Another shift in DSM-5 was that Body Dysmorphic Disorder was moved to Obsessive-Compulsive and Related Disorders (BDD). In BDD, individuals have obsessive thoughts about an unreal or exaggerated defect in physical appearance. As this disorder is more focused on obsessive thoughts, versus somatic symptoms, it was moved out of the new Somatic Symptom and Related Disorders category.
Psychological Factors Affecting Other Medical Conditions is a new diagnosis added to the DSM-5. Previously, in the DSM-IV-TR, this disorder was listed under “Other Conditions That May Be a Focus of Clinical Attention.” Key features of this disorder, are having a medical condition (other than a mental disorder) and having a psychological or behavioral factor that negatively affects the medical condition that are not better explained by another mental disorder. Some examples of Psychological Factors Affecting Other Medical Conditions are not consistently taking medication for hypertension, anxiety exacerbating asthma, or ignoring symptoms of a heart attack.
Illness Anxiety Disorder is a new disorder added to the DSM-5. Key features of Illness Anxiety Disorder or is a preoccupation with having or getting a serious illness, an absence of somatic symptoms (or only mildly intense somatic symptoms if they are present), and the anxiety cannot be better explained by another Anxiety Disorder. There are two types of Illness Anxiety Disorder: care-seeking type and care-avoidant type. In care-seeking type, a person frequently uses medical care for physician’s visits to undergo tests and procedures. In care-avoidance type medical are is rarely used.
Few changes occurred to the Conversion Disorder (Functional Neurological Symptom Disorder). Conversion Disorder requires clear evidence that the somatic symptoms are incompatible with a neurological disease.
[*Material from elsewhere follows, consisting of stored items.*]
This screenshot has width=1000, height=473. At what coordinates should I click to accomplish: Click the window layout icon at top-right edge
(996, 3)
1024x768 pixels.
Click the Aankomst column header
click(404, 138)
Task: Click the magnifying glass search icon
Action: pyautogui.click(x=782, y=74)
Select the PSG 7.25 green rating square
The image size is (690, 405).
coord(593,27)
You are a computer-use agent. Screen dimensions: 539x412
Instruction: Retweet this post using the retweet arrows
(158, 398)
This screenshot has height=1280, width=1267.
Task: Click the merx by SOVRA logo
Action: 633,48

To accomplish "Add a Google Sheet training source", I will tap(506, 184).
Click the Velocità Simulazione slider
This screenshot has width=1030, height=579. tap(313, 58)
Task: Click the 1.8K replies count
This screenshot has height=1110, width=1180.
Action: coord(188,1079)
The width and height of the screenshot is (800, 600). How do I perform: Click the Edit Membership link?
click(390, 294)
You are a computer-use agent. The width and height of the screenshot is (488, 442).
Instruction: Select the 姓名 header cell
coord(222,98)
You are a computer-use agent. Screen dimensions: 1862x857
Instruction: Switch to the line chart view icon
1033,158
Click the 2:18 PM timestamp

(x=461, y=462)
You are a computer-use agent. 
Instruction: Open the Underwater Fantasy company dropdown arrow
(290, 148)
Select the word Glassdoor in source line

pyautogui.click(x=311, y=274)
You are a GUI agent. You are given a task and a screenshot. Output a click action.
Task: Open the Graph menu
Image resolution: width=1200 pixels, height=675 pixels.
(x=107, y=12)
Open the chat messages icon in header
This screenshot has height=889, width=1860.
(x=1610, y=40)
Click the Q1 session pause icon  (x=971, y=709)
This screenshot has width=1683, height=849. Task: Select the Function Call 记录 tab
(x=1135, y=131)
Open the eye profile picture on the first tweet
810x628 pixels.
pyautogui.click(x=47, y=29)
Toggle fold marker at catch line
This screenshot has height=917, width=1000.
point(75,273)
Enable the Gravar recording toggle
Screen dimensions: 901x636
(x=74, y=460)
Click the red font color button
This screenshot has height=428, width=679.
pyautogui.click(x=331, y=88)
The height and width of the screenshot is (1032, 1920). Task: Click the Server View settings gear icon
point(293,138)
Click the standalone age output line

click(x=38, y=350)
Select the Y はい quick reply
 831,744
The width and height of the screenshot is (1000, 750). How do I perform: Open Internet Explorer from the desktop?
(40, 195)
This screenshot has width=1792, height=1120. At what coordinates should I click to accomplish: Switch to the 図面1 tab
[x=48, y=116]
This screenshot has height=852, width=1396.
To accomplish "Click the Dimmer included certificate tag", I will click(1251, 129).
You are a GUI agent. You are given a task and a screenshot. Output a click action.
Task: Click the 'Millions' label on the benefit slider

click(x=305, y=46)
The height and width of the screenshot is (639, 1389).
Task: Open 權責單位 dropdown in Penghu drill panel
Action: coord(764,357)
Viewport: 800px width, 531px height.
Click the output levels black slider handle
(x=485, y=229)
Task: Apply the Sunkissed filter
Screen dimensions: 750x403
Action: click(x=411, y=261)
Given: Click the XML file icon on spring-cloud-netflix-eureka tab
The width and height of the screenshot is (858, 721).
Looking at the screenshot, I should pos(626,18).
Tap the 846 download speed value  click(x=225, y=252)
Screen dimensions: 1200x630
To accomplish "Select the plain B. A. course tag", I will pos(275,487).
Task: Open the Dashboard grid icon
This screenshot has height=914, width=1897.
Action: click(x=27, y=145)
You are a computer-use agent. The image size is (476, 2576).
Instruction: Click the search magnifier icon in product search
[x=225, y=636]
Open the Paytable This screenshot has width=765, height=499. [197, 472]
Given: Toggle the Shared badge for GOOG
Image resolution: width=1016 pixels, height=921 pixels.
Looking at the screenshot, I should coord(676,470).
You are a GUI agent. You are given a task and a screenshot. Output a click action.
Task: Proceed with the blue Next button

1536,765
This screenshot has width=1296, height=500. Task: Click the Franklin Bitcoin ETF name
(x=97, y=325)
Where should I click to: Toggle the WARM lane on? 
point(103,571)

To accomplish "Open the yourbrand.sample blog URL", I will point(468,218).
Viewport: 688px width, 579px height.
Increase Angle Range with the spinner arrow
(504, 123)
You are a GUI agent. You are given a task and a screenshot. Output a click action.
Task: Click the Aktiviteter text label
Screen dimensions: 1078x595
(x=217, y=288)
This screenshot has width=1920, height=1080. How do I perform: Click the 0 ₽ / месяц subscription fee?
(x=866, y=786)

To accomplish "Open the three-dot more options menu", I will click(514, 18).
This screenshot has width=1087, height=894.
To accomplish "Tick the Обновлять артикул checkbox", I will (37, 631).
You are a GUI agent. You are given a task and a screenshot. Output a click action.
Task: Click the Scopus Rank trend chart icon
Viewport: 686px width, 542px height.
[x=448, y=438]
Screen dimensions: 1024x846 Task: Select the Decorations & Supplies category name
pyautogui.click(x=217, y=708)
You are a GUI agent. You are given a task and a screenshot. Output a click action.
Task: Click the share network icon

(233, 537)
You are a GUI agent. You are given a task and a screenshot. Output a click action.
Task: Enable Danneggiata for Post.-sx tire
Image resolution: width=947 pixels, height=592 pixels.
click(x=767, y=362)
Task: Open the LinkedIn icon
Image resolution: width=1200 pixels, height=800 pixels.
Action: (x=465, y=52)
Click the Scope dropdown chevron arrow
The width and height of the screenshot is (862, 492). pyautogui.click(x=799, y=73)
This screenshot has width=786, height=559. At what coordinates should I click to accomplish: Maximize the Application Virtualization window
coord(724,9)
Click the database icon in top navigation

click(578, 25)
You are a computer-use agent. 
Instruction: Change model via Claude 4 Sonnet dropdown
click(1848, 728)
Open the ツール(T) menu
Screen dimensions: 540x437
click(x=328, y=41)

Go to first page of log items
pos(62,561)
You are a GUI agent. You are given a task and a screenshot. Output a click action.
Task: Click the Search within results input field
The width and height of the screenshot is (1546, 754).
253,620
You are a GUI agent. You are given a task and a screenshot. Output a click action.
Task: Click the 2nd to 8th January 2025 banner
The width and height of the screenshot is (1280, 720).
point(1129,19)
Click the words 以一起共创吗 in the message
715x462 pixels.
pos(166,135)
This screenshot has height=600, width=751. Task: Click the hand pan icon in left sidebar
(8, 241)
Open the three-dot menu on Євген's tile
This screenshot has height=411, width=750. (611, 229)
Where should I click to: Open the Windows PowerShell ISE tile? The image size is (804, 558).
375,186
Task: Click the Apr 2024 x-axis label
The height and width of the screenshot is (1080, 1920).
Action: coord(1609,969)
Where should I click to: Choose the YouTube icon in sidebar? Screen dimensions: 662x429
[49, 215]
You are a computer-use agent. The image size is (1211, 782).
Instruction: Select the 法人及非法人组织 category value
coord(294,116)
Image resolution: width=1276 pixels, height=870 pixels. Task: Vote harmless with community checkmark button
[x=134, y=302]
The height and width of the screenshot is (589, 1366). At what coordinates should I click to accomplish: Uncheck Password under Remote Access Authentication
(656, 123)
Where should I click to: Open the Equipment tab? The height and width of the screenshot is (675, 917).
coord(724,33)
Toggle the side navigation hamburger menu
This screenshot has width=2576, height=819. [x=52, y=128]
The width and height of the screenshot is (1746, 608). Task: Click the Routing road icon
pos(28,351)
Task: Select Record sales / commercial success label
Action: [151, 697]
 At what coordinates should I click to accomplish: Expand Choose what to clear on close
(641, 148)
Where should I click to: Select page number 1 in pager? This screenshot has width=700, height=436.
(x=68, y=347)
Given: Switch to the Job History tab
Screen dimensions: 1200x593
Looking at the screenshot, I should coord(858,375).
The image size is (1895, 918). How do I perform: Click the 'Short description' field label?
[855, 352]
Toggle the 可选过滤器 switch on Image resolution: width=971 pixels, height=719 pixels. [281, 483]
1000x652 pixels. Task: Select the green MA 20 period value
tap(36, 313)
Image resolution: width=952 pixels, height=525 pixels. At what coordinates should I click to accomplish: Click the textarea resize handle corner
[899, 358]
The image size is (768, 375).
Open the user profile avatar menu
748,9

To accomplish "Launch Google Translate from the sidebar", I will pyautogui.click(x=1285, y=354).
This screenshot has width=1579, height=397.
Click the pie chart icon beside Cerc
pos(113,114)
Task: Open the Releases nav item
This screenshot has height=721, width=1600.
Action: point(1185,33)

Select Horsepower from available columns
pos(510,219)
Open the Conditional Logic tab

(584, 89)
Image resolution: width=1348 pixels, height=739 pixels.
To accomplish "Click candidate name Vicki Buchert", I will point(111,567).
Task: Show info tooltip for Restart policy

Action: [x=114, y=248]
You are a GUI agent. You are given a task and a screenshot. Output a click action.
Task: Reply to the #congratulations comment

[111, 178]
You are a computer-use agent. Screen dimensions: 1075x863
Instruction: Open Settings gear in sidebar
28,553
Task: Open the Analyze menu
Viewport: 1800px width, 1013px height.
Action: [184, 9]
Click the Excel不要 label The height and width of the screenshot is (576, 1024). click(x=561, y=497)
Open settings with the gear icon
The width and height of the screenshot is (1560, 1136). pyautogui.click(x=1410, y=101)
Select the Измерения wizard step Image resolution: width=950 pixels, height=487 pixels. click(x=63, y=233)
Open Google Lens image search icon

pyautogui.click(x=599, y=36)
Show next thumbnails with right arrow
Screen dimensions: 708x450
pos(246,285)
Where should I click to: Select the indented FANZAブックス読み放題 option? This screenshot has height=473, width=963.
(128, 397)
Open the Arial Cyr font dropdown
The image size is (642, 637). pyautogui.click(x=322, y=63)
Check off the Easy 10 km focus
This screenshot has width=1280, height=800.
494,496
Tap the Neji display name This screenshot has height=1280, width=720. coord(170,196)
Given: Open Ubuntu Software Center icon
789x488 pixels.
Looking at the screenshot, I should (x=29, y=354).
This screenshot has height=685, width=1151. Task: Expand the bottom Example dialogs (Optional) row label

Criteria have been revised to emphasize the importance of the neurological exam, reducing the emphasis on the psychological basis of symptoms.
Factitious Disorder and Factitious Disorder Imposed on Another (formally Factitious Disorder by Proxy) were moved from their own category into the Somatic Symptom and Related Disorders. According to the DSM-5, these disorders were added due to the fact that somatic symptoms are the predominate feature. Also, like the other disorders in the category, care is generally sought in the medical setting versus the mental health setting.
These changes have reduced some of the overlap seen in previous editions of the DSM, making it easier for physicians in medical setting to diagnosis a patient with one of the Somatic Symptom and Related Disorders. The de-emphasis of having no medical explanation for the somatic symptoms will hopefully reduce the stigma associated with having one of these disorders. Also, it is hoped that persons with a Somatic Symptom and Related Disorder will now feel like they are believed when entering a primary care setting with a somatic complaint. Despite the numerous changes to this class of disorders, much more research needs to be completed for a better understanding of persons with, and the disorder themselves in, Somatic Symptom and Related Disorders. As many of those presenting with somatic symptoms are seen more often in a primary care setting, more cooperation between physicians and psychiatrists/psychologists needs to occur in order to correctly diagnosis a person with either Somatic Symptom and Related Disorder, an Anxiety Disorder, a Depressive Disorder, or a medical disease.